## Working data
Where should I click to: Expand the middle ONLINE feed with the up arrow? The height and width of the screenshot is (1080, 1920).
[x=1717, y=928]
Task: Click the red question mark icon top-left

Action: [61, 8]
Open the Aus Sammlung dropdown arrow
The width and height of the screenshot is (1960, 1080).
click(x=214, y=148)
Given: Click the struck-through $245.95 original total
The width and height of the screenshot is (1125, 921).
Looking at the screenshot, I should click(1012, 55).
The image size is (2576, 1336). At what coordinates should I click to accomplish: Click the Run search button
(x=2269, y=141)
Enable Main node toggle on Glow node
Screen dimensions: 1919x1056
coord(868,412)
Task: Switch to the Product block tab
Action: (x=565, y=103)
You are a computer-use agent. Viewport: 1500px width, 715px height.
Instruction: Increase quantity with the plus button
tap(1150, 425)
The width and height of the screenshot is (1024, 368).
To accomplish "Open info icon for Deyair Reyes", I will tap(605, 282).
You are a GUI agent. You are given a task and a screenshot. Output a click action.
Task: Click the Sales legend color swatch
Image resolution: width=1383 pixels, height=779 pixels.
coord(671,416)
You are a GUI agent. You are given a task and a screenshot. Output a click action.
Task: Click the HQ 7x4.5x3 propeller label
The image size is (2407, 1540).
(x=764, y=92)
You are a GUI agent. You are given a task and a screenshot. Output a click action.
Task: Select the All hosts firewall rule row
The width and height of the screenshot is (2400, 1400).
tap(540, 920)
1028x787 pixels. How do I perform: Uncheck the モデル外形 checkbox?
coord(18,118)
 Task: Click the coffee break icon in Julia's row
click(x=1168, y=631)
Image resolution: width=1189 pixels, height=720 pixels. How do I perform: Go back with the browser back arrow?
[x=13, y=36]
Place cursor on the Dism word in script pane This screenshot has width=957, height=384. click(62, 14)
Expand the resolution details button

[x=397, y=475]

## Instruction
Render every line of the records above as a JSON list of strings, with one string for each line and blank lines omitted.

## Written solution
[
  "Where should I click to: Expand the middle ONLINE feed with the up arrow? The height and width of the screenshot is (1080, 1920).",
  "[x=1717, y=928]",
  "Task: Click the red question mark icon top-left",
  "Action: [61, 8]",
  "Open the Aus Sammlung dropdown arrow",
  "The width and height of the screenshot is (1960, 1080).",
  "click(x=214, y=148)",
  "Given: Click the struck-through $245.95 original total",
  "The width and height of the screenshot is (1125, 921).",
  "Looking at the screenshot, I should click(1012, 55).",
  "The image size is (2576, 1336). At what coordinates should I click to accomplish: Click the Run search button",
  "(x=2269, y=141)",
  "Enable Main node toggle on Glow node",
  "Screen dimensions: 1919x1056",
  "coord(868,412)",
  "Task: Switch to the Product block tab",
  "Action: (x=565, y=103)",
  "You are a computer-use agent. Viewport: 1500px width, 715px height.",
  "Instruction: Increase quantity with the plus button",
  "tap(1150, 425)",
  "The width and height of the screenshot is (1024, 368).",
  "To accomplish \"Open info icon for Deyair Reyes\", I will tap(605, 282).",
  "You are a GUI agent. You are given a task and a screenshot. Output a click action.",
  "Task: Click the Sales legend color swatch",
  "Image resolution: width=1383 pixels, height=779 pixels.",
  "coord(671,416)",
  "You are a GUI agent. You are given a task and a screenshot. Output a click action.",
  "Task: Click the HQ 7x4.5x3 propeller label",
  "The image size is (2407, 1540).",
  "(x=764, y=92)",
  "You are a GUI agent. You are given a task and a screenshot. Output a click action.",
  "Task: Select the All hosts firewall rule row",
  "The width and height of the screenshot is (2400, 1400).",
  "tap(540, 920)",
  "1028x787 pixels. How do I perform: Uncheck the モデル外形 checkbox?",
  "coord(18,118)",
  " Task: Click the coffee break icon in Julia's row",
  "click(x=1168, y=631)",
  "Image resolution: width=1189 pixels, height=720 pixels. How do I perform: Go back with the browser back arrow?",
  "[x=13, y=36]",
  "Place cursor on the Dism word in script pane This screenshot has width=957, height=384. click(62, 14)",
  "Expand the resolution details button",
  "[x=397, y=475]"
]